11. Late Payment Fee: We may add a late payment fee for each billing cycle in which you have a past due payment. For late payment fee purposes, you have a past due payment any time you fail to pay the Minimum Payment Due by the Payment Due Date. The fee will be $25; or $35 for any additional past due payment during the next six billing cycles after a past due payment. However, the fee will not exceed the amount permitted by law.
12. Returned Payment: We may add a returned check fee for a returned payment. A returned payment is an electronic debit, payment check, or similar payment instrument, which is returned unpaid. We may add this fee the first time your payment is returned, even if it is not returned upon resubmission. The fee will be $25; or $35 for any additional returned payment during the next six billing cycles after a returned payment. However, the fee will not exceed the amount permitted by law.

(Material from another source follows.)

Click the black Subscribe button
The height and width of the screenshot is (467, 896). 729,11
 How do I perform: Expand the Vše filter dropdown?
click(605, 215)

13. Document Production Fee: We may charge you a fee of $3.00 per item if you request copies of previously provided records, such as Statements and sales checks. We will not charge you for documents produced in connection with a Billing Error investigation.
14. Default/Collection Costs: If we fail to receive any Minimum Payment Due, if you declare bankruptcy, or if you die, it will be a default, and, subject to any right you may have under state law to receive notice of and to cure such default, we may declare the entire unpaid balance in any or all Accounts due and payable. If an Account is referred to an attorney who is not our salaried employee and we prevail in a suit against you to collect the amount you owe, in addition to the full amount owed and any court costs, you agree to pay our reasonable attorney’s fees, to the extent permitted by law. No attorney’s fees will be imposed in any state, or in any amount, unless permitted by law. To the extent permitted by law, after we declare the entire unpaid balance due, we may continue to impose Interest Charges under the terms set forth in this Agreement each month until we obtain a court judgment for the amount you owe.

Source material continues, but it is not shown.